Please recast the rows below as a numbered list, leaving out any blank lines.

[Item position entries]
----
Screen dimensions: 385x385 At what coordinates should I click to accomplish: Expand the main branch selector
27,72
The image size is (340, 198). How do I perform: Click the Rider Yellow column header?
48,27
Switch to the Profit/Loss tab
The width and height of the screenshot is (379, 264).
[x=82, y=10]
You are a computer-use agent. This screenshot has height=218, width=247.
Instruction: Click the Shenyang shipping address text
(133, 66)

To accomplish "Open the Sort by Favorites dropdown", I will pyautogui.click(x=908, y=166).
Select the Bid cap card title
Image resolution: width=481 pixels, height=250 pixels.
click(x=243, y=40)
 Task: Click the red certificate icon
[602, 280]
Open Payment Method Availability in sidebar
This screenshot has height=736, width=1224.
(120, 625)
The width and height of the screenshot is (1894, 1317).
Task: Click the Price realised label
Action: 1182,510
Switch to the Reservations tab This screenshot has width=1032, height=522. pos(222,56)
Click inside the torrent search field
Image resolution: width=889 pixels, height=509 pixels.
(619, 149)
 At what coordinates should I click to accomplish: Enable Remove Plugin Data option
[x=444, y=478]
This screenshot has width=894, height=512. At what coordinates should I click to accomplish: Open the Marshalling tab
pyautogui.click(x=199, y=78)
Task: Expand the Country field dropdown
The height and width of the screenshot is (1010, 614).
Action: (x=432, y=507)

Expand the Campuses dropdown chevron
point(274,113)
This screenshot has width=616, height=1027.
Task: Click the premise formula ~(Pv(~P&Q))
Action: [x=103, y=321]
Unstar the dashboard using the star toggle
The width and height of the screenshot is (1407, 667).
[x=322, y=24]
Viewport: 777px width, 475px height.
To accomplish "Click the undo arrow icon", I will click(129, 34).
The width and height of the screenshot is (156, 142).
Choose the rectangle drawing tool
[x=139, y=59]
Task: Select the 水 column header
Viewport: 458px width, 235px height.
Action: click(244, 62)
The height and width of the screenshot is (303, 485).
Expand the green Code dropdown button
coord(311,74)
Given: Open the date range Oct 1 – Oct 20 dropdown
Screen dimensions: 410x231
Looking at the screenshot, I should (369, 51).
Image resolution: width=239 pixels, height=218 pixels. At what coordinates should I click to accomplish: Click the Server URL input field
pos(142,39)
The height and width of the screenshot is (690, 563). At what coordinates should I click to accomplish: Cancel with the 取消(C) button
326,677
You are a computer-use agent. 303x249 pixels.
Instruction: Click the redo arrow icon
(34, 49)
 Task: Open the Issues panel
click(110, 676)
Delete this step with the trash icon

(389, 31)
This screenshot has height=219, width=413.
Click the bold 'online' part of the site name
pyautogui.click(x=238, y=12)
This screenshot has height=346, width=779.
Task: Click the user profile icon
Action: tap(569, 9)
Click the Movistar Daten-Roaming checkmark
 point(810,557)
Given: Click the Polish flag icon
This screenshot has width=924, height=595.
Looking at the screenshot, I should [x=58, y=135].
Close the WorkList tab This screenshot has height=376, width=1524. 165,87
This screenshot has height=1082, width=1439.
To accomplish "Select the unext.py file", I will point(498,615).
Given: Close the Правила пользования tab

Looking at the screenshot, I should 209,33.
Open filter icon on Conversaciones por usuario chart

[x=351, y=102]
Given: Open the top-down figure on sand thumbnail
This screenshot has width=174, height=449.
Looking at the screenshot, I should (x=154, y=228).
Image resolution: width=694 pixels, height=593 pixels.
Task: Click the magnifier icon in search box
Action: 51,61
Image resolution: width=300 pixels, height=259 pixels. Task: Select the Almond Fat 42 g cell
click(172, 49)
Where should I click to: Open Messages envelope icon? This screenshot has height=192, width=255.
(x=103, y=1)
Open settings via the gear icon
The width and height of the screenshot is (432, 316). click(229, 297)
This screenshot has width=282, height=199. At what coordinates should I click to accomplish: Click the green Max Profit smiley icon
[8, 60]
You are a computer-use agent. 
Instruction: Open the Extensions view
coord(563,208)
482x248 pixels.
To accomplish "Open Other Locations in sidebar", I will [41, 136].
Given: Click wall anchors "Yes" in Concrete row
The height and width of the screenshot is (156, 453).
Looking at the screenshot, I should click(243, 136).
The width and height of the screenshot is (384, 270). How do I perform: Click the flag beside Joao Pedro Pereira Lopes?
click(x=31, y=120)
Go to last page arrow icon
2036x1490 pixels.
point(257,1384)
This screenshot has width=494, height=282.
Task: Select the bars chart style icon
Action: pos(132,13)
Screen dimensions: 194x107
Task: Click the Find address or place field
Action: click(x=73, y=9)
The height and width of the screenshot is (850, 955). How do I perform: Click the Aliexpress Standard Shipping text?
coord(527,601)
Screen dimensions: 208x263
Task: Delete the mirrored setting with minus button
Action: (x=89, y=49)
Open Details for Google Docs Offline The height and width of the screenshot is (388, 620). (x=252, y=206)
----
Result |
1. Screen dimensions: 385x385 At what coordinates should I click to accomplish: Expand the main branch selector
2. 27,72
3. The image size is (340, 198). How do I perform: Click the Rider Yellow column header?
4. 48,27
5. Switch to the Profit/Loss tab
6. The width and height of the screenshot is (379, 264).
7. [x=82, y=10]
8. You are a computer-use agent. This screenshot has height=218, width=247.
9. Instruction: Click the Shenyang shipping address text
10. (133, 66)
11. To accomplish "Open the Sort by Favorites dropdown", I will pyautogui.click(x=908, y=166).
12. Select the Bid cap card title
13. Image resolution: width=481 pixels, height=250 pixels.
14. click(x=243, y=40)
15.  Task: Click the red certificate icon
16. [602, 280]
17. Open Payment Method Availability in sidebar
18. This screenshot has height=736, width=1224.
19. (120, 625)
20. The width and height of the screenshot is (1894, 1317).
21. Task: Click the Price realised label
22. Action: 1182,510
23. Switch to the Reservations tab This screenshot has width=1032, height=522. pos(222,56)
24. Click inside the torrent search field
25. Image resolution: width=889 pixels, height=509 pixels.
26. (619, 149)
27.  At what coordinates should I click to accomplish: Enable Remove Plugin Data option
28. [x=444, y=478]
29. This screenshot has width=894, height=512. At what coordinates should I click to accomplish: Open the Marshalling tab
30. pyautogui.click(x=199, y=78)
31. Task: Expand the Country field dropdown
32. The height and width of the screenshot is (1010, 614).
33. Action: (x=432, y=507)
34. Expand the Campuses dropdown chevron
35. point(274,113)
36. This screenshot has width=616, height=1027.
37. Task: Click the premise formula ~(Pv(~P&Q))
38. Action: [x=103, y=321]
39. Unstar the dashboard using the star toggle
40. The width and height of the screenshot is (1407, 667).
41. [x=322, y=24]
42. Viewport: 777px width, 475px height.
43. To accomplish "Click the undo arrow icon", I will click(129, 34).
44. The width and height of the screenshot is (156, 142).
45. Choose the rectangle drawing tool
46. [x=139, y=59]
47. Task: Select the 水 column header
48. Viewport: 458px width, 235px height.
49. Action: click(244, 62)
50. The height and width of the screenshot is (303, 485).
51. Expand the green Code dropdown button
52. coord(311,74)
53. Given: Open the date range Oct 1 – Oct 20 dropdown
54. Screen dimensions: 410x231
55. Looking at the screenshot, I should (369, 51).
56. Image resolution: width=239 pixels, height=218 pixels. At what coordinates should I click to accomplish: Click the Server URL input field
57. pos(142,39)
58. The height and width of the screenshot is (690, 563). At what coordinates should I click to accomplish: Cancel with the 取消(C) button
59. 326,677
60. You are a computer-use agent. 303x249 pixels.
61. Instruction: Click the redo arrow icon
62. (34, 49)
63.  Task: Open the Issues panel
64. click(110, 676)
65. Delete this step with the trash icon
66. (389, 31)
67. This screenshot has height=219, width=413.
68. Click the bold 'online' part of the site name
69. pyautogui.click(x=238, y=12)
70. This screenshot has height=346, width=779.
71. Task: Click the user profile icon
72. Action: tap(569, 9)
73. Click the Movistar Daten-Roaming checkmark
74.  point(810,557)
75. Given: Click the Polish flag icon
76. This screenshot has width=924, height=595.
77. Looking at the screenshot, I should [x=58, y=135].
78. Close the WorkList tab This screenshot has height=376, width=1524. 165,87
79. This screenshot has height=1082, width=1439.
80. To accomplish "Select the unext.py file", I will point(498,615).
81. Given: Close the Правила пользования tab
82. Looking at the screenshot, I should 209,33.
83. Open filter icon on Conversaciones por usuario chart
84. [x=351, y=102]
85. Given: Open the top-down figure on sand thumbnail
86. This screenshot has width=174, height=449.
87. Looking at the screenshot, I should (x=154, y=228).
88. Image resolution: width=694 pixels, height=593 pixels.
89. Task: Click the magnifier icon in search box
90. Action: 51,61
91. Image resolution: width=300 pixels, height=259 pixels. Task: Select the Almond Fat 42 g cell
92. click(172, 49)
93. Where should I click to: Open Messages envelope icon? This screenshot has height=192, width=255.
94. (x=103, y=1)
95. Open settings via the gear icon
96. The width and height of the screenshot is (432, 316). click(229, 297)
97. This screenshot has width=282, height=199. At what coordinates should I click to accomplish: Click the green Max Profit smiley icon
98. [8, 60]
99. You are a computer-use agent. 
100. Instruction: Open the Extensions view
101. coord(563,208)
102. 482x248 pixels.
103. To accomplish "Open Other Locations in sidebar", I will [41, 136].
104. Given: Click wall anchors "Yes" in Concrete row
105. The height and width of the screenshot is (156, 453).
106. Looking at the screenshot, I should click(243, 136).
107. The width and height of the screenshot is (384, 270). How do I perform: Click the flag beside Joao Pedro Pereira Lopes?
108. click(x=31, y=120)
109. Go to last page arrow icon
110. 2036x1490 pixels.
111. point(257,1384)
112. This screenshot has width=494, height=282.
113. Task: Select the bars chart style icon
114. Action: pos(132,13)
115. Screen dimensions: 194x107
116. Task: Click the Find address or place field
117. Action: click(x=73, y=9)
118. The height and width of the screenshot is (850, 955). How do I perform: Click the Aliexpress Standard Shipping text?
119. coord(527,601)
120. Screen dimensions: 208x263
121. Task: Delete the mirrored setting with minus button
122. Action: (x=89, y=49)
123. Open Details for Google Docs Offline The height and width of the screenshot is (388, 620). (x=252, y=206)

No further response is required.